Oui, la foi et la pratique religieuse, quel que soit le contexte, ne gomment pas les doutes qui surgissent sans vous prévenir. Ce qui est important c'est de rester fidèle, de garder la maison de Dieu qu'est la Guadeloupe. Notre Archipel va vivre dans ces années 80 des moments tragiques. La Guadeloupe se cherche et se déchire : son cœur balance entre l'indépendance et la départementalisation. Les groupes politiques font des surenchères pendant que l'État français essaye de faire entendre sa voix dans cette cacophonie presque générale.

Existe-t-il encore un traumatisme concernant l'esclavage dont on a célébré le 150e anniversaire de l'abolition en 1998 ?

La libération est toujours en marche. Et il faut faire très attention avec cette question de l'esclavage. Elle fait partie de notre histoire, de notre culture. 

De plus, il existe d'autres formes d'esclavage : l'argent, le sexe, l'injustice, la pauvreté, la violence, le mensonge et la haine, etc. Nous devons retrouver et vivre du message du pape Paul VI, qui a écrit Populorum progressio : le développement global de la personne est essentiel. Nous devons bâtir à l'aube de ce troisième millénaire une civilisation de l'amour, du pardon, de la réconciliation et de la guérison.

La famille semble une réalité tout aussi blessée qu'en métropole. La Guadeloupe ne détient-elle pas le record malheureux d'être le département où se pratique le plus d'I.V.G. ?

Triste record, en effet. Cependant, la famille est en train de prendre un bon tournant : celui de la préparation au mariage. Les AFC sont nombreuses. Le père reste malheureusement toujours absent de la famille, et le dialogue y est difficile.

N'est-ce pas le grand défi finalement : le retour du père ?

Oui. Le père travaille beaucoup, a beaucoup d'occupation à l'extérieur de sa famille et il doit revenir à l'essentiel. Il doit revenir dans sa famille.

Comment percevez-vous l'action de Jean-Paul II ?

..........

**CONSIGNES À SUIVRE:**
Restituez mot pour mot l'extrait de l'entretien sur la Guadeloupe qui va de « Existe-t-il encore un » à « de la guérison. ». Vous n'aurez pas besoin des enregistrements.

**ENREGISTREMENTS EXTRAITS:**

..........

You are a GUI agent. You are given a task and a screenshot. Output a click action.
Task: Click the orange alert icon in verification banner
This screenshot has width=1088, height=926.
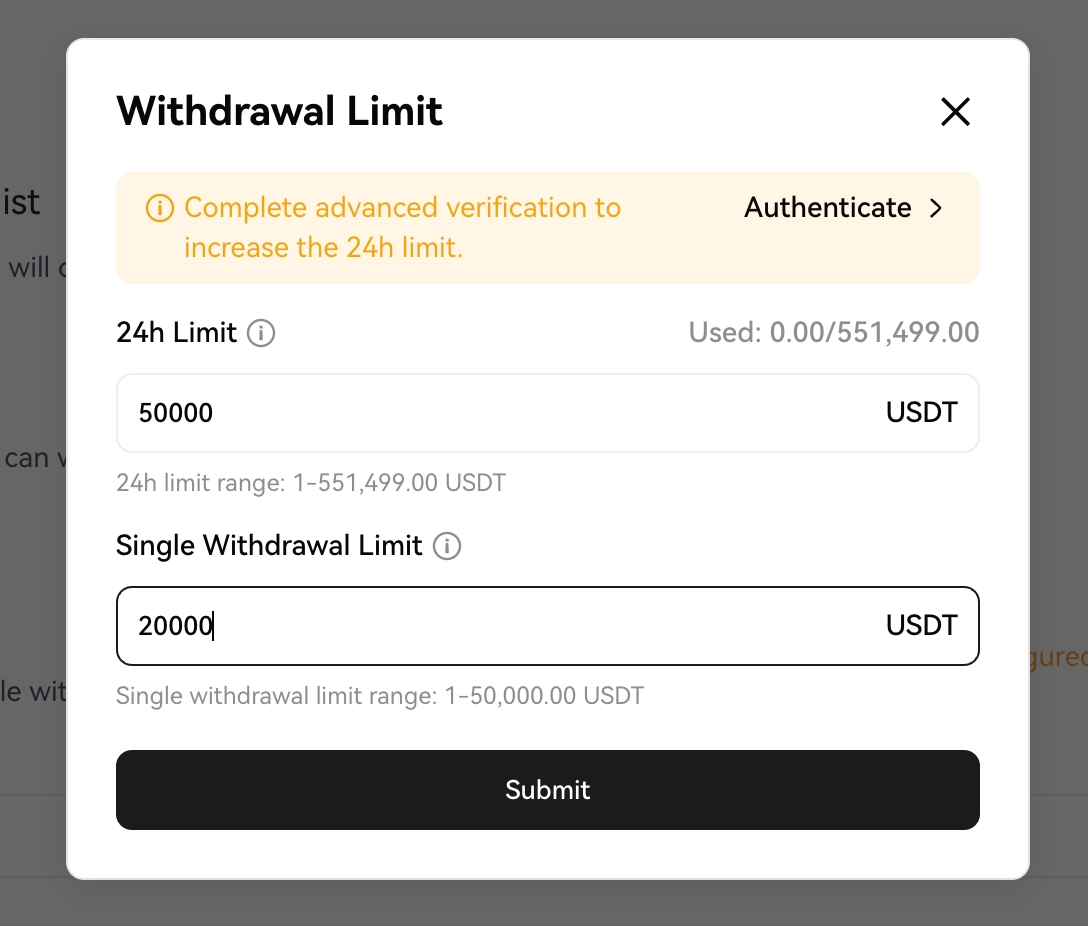[159, 208]
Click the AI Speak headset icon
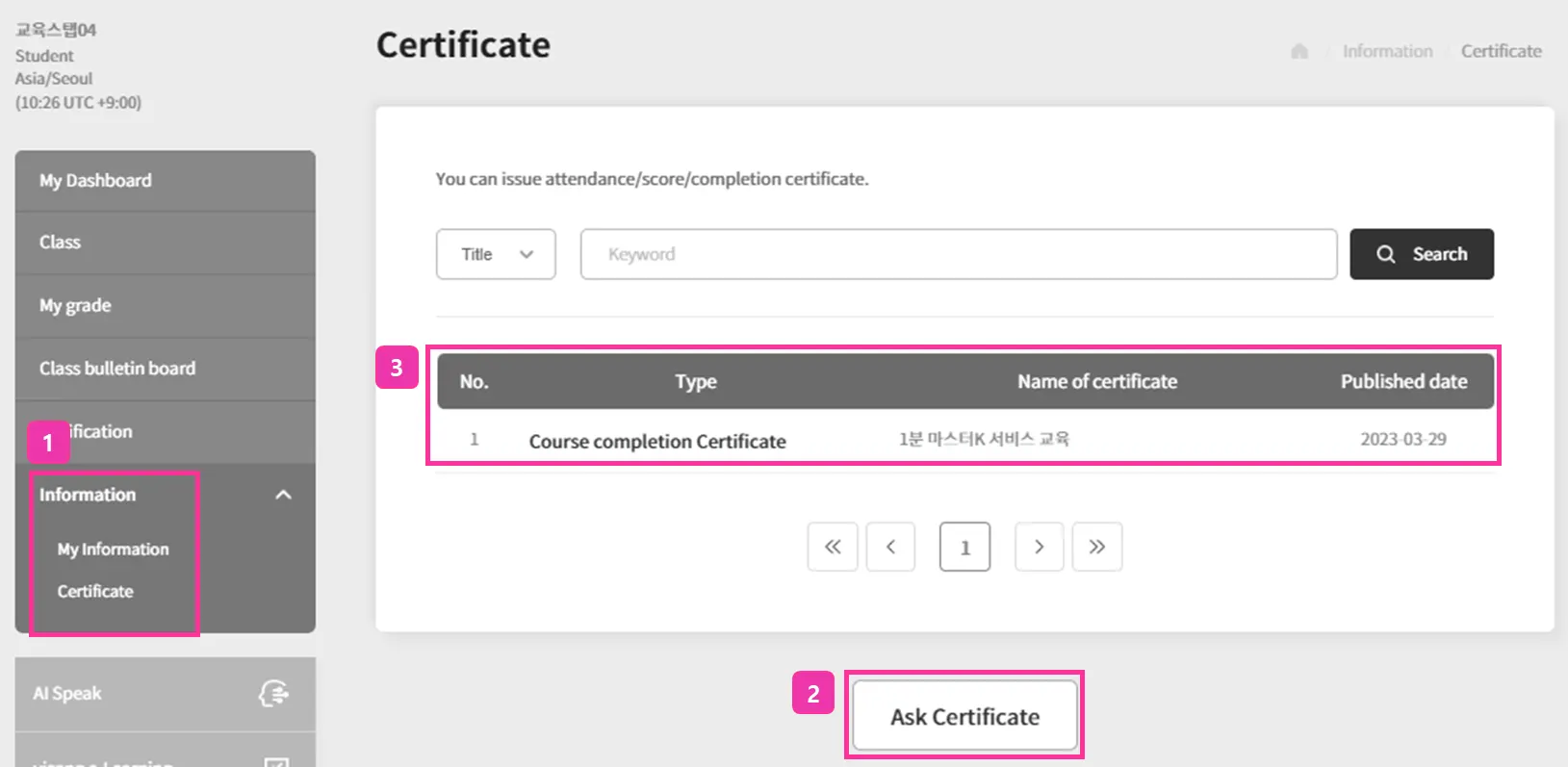The width and height of the screenshot is (1568, 767). point(274,693)
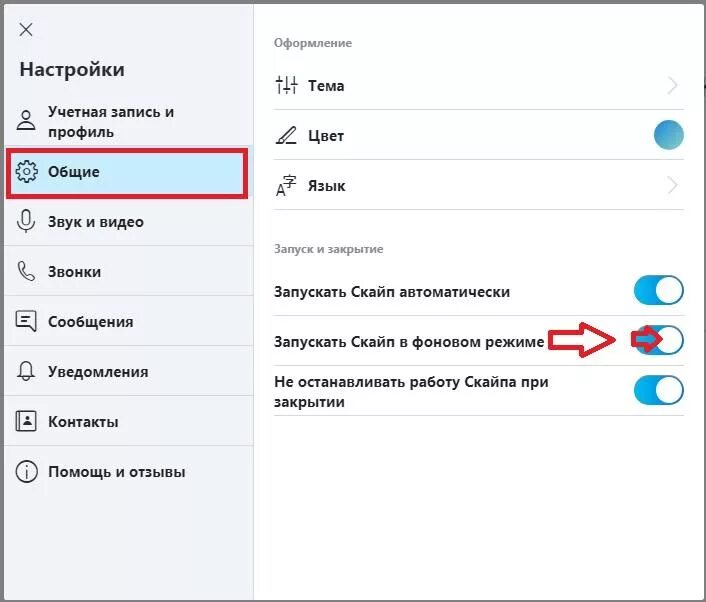The height and width of the screenshot is (602, 706).
Task: Toggle Запускать Скайп автоматически switch
Action: [x=659, y=291]
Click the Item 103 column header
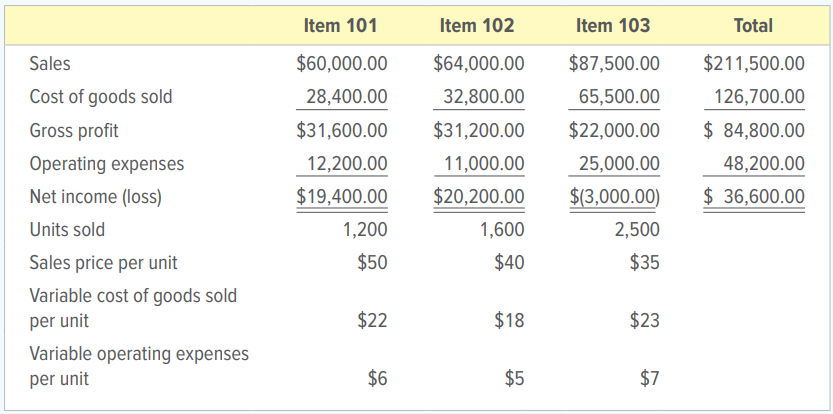The width and height of the screenshot is (833, 414). [x=613, y=26]
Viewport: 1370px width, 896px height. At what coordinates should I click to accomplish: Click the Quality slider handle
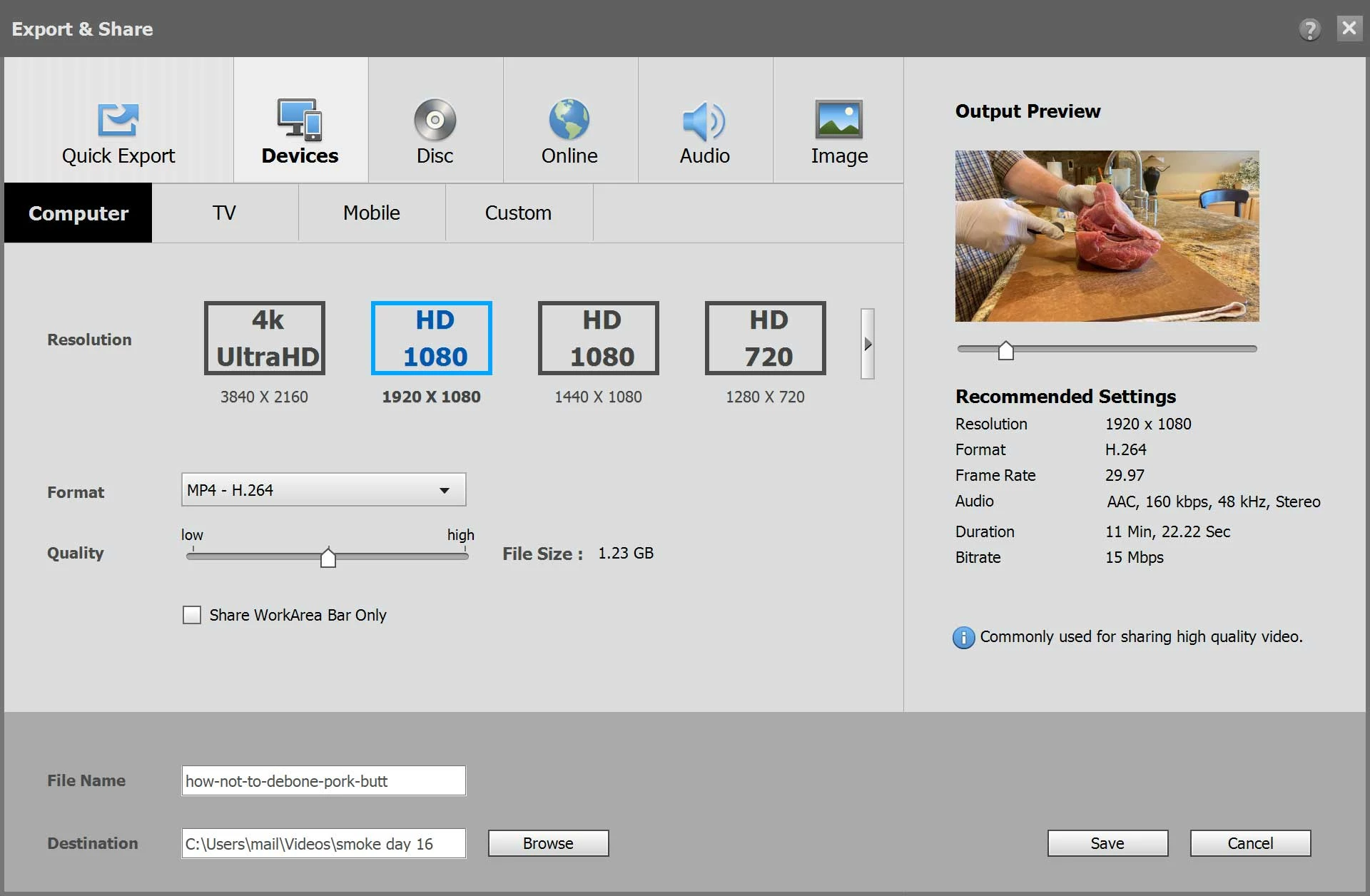pos(328,558)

..........

**RÉSULTAT ATTENDU:**
Existe-t-il encore un traumatisme concernant l'esclavage dont on a célébré le 150e anniversaire de l'abolition en 1998 ?

La libération est toujours en marche. Et il faut faire très attention avec cette question de l'esclavage. Elle fait partie de notre histoire, de notre culture. 

De plus, il existe d'autres formes d'esclavage : l'argent, le sexe, l'injustice, la pauvreté, la violence, le mensonge et la haine, etc. Nous devons retrouver et vivre du message du pape Paul VI, qui a écrit Populorum progressio : le développement global de la personne est essentiel. Nous devons bâtir à l'aube de ce troisième millénaire une civilisation de l'amour, du pardon, de la réconciliation et de la guérison.